Apr. 26, 2010
Someone's taken a bite
from my laptop's glowing apple,
the damaged fruit of our disobedience,
of which we must constantly be reminded.
There's the fatal crescent,
the dark smile
of Eve, who never dreamed of a laptop,
who, in fact, didn't even have clothes,
or anything else for that matter,
which was probably the nicest thing
about the Garden, I'm thinking,
as I sit here in the café
with my expensive computer,
afraid to get up even for a minute
in order to go to the bathroom
because someone might steal it
in this fallen world she invented
with a single bite
of an apple nobody, and I mean
was going to tell her not to eat.
It's the week of May Day, a time to celebrate spring.
On this day in 1922, writer E.B. White wrote to his mother from Columbus, Ohio. He and a friend were on a road trip to Seattle, and he was writing to congratulate his parents on their wedding anniversary. He said: "Spring has arrived in Ohio. This is a flat state where red pigs graze in bright green fields and where farms are neat and prosperous — not like New York farms. We roll along through dozens of villages and cities whose names we never heard. […] Sheep come drifting up long green lawns where poplars throw interminable shadows, come drifting up and stand like statues beneath white plum blossoms, while far down the land and off in the fields a little Ford tractor moves like a snail across the furrows. Lilacs are in full bloom and the lavender ironwood blossoms are coloring all the roads."

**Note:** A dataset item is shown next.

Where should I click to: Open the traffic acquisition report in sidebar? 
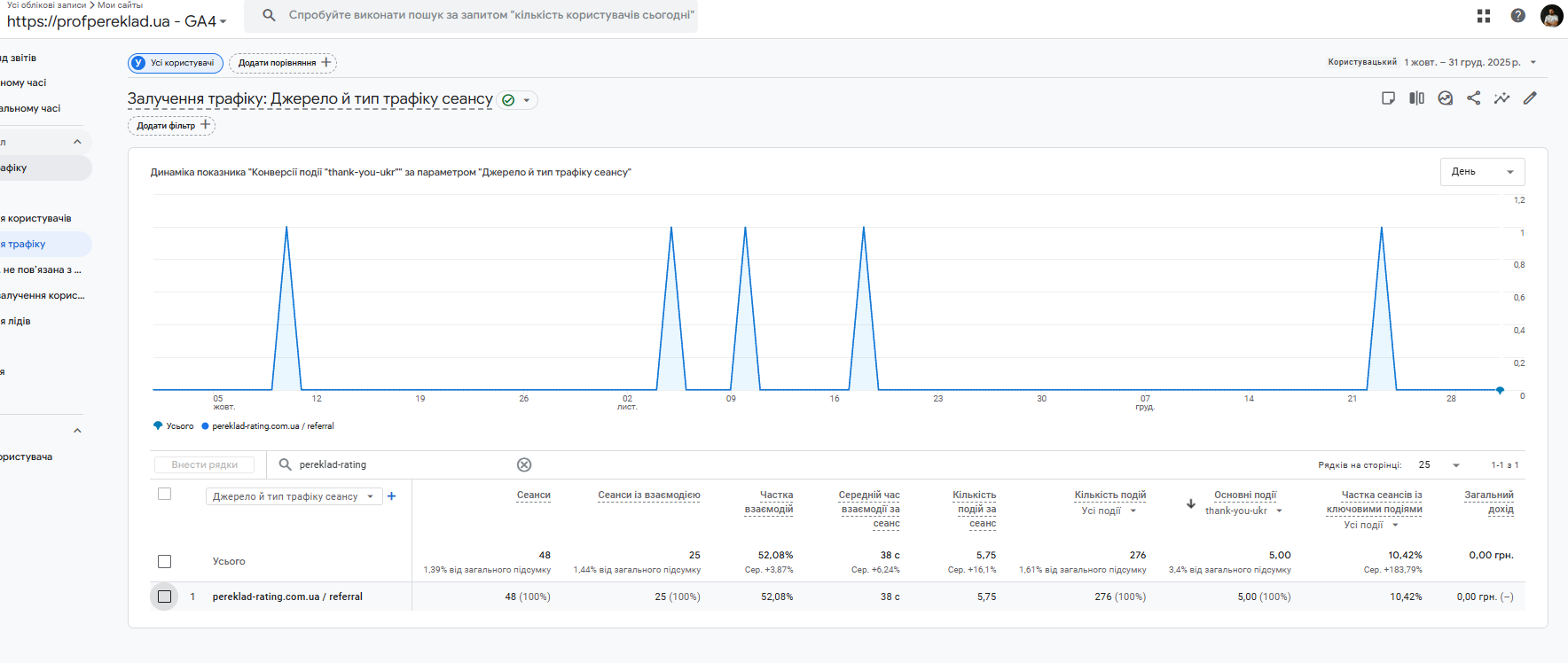(25, 245)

On this day in 1934, two weeks after the publication of his novel Tender is the Night,novelist F. Scott Fitzgerald (books by this author) wrote a letter to his wife, Zelda, who was institutionalized for schizophrenia. He wrote to her:
"The chances that the spring, that's for everyone, like in the popular songs, may belong to us too — the chances are pretty bright at this time because as usual, I can carry most of contemporary literary opinion, liquidated, in the hollow of my hand—and when I do, I see the swan floating on it and — I find it to be you and you only. […] The good things and the first years together, and the good months that we had two years ago in Montgomery will stay with me forever, and you should feel like I do that they can be renewed, if not in a new spring, then in a new summer. I love you my darling, my darling."
It's the birthday of novelist Bernard Malamud, (books by this author) born in Brooklyn, New York (1914). His parents were Jewish immigrants from Russia, and they struggled to survive on the income from a tiny grocery store. He fell in love with movies when he was a kid, especially Charlie Chaplin movies, and found that he enjoyed retelling the plots of those movies to his classmates. He wanted to write, but he graduated from college in the middle of the Depression, and he was struggling just to earn enough money to eat and pay the rent. In 1940, he got a job as a clerk in the U.S. Census Bureau. He spent mornings checking drainage ditch statistics, but as soon as that work was done he would crouch over his desk and write short stories on company time.
Having discovered what he wanted to write about, Malamud decided to find a job that would give him more time for writing. So he applied for a position teaching freshman composition at Oregon State College. And it was there, thousands of miles away from his hometown in Brooklyn, that Malamud began to write stories mixing Jewish mysticism with his memories of people from his old neighborhood. They would eventually become the stories in his first collection, The Magic Barrel (1958).
It's the birthday of architect and writer Frederick Law Olmsted, (books by this author) born in Hartford, Connecticut, in 1822. He is known as the founder of American landscape architecture and designer of New York's Central Park.
It's the birthday of wildlife artist John James Audubon, born in Saint-Domingue (now Haiti) (1785). He was raised in France, and when he was 18 he took off for America, under a false passport, to escape being drafted into Napoleon's army. He ended up at a rural estate not far from Philadelphia, and spent his days bird-watching, fishing, hunting, drawing, and making music.
He decided he would create a portfolio of America's avifauna, and that he would produce the most realistic depictions of birds ever made. He and his wife set off down the Mississippi River. He brought along a gun and his art supplies, and his wife kept them from starving by earning money tutoring wealthy families on plantations. An Edinburgh printer was the first to publish his collection, Birds of America. The book, containing 435 images, accounted for every known bird species in America at the time, and it remains one of the most important contributions to the field of ornithology.